What happens if Japan refuses to pay the U.S. for its military presence? Is there a procedure for such a situation? Or would the U.S. simply pull its troops out of Japan and let Japan fend for itself? I am asking because at a certain point Japan might prefer to defend itself considering the U.S. might not remain a reliable ally.
closed as off-topic by Brythan, Stormblessed, Drunk Cynic, mootmoot, Trilarion Aug 20 at 21:05
This question appears to be off-topic. The users who voted to close gave this specific reason:
- "Questions asking for the internal motivations of people, how specific individuals would behave in hypothetical situations or predictions for future events are off-topic, because answers would be based on speculation and their correctness could not be verified with sources available to the public." – Brythan, Stormblessed, Drunk Cynic, mootmoot, Trilarion
The US has bases like Kadena Air Base (or for that matter Ramstein in Germany) not solely for the protection of the host countries. These bases are part of a web which allows the US global influence and power projection. So the US would have to think hard how much the bases on Japanese soil are worth to them.
They might have lawyers look into the terms of the bases, too. Cuba is no longer happy about Guantanamo, but the lease has no end date. But I can't really see such a scenario vs. Japan.

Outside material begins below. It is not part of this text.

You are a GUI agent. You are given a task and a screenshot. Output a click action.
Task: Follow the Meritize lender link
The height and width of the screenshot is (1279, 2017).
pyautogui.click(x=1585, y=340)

The Philippines threw the US out of Subic Bay because the US didn't want to pay enough for the lease. This could be seen as a precedent that the US is actually willing to walk away from a base, or it could be one less alternative option in the region. Are Guam and Korea enough? So perhaps the outcome could be a three-sided bidding between the US, Japan, and South Korea. How many bases, and where, against which security guarantees, and who pays whom how much. Compare the recent suggestions that the US should relocate from Germany to Poland.
As a side note, the only thing stopping Japan from becoming a nuclear power are domestic and international politics. It is in the interest of the United States and in the interest of world peace to keep it that way, and a credible "nuclear umbrella" helps in this regard.
At some point, the US administration would have to make the judgement: "are the benefits of our continued presence in Japan worth the cost?" Indeed there is likely to be an ongoing cost-benefit analysis of any military deployment.
The benefits are complex and in some ways intangible: There is the projection of power across the Pacific. The maintenance of an effective alliance with Japan. The support of a government that tends to support the USA. The costs are both financial and matters of risk. That is the risk getting drawn into an Asian war and risks of causing issues with Japan's neighbours.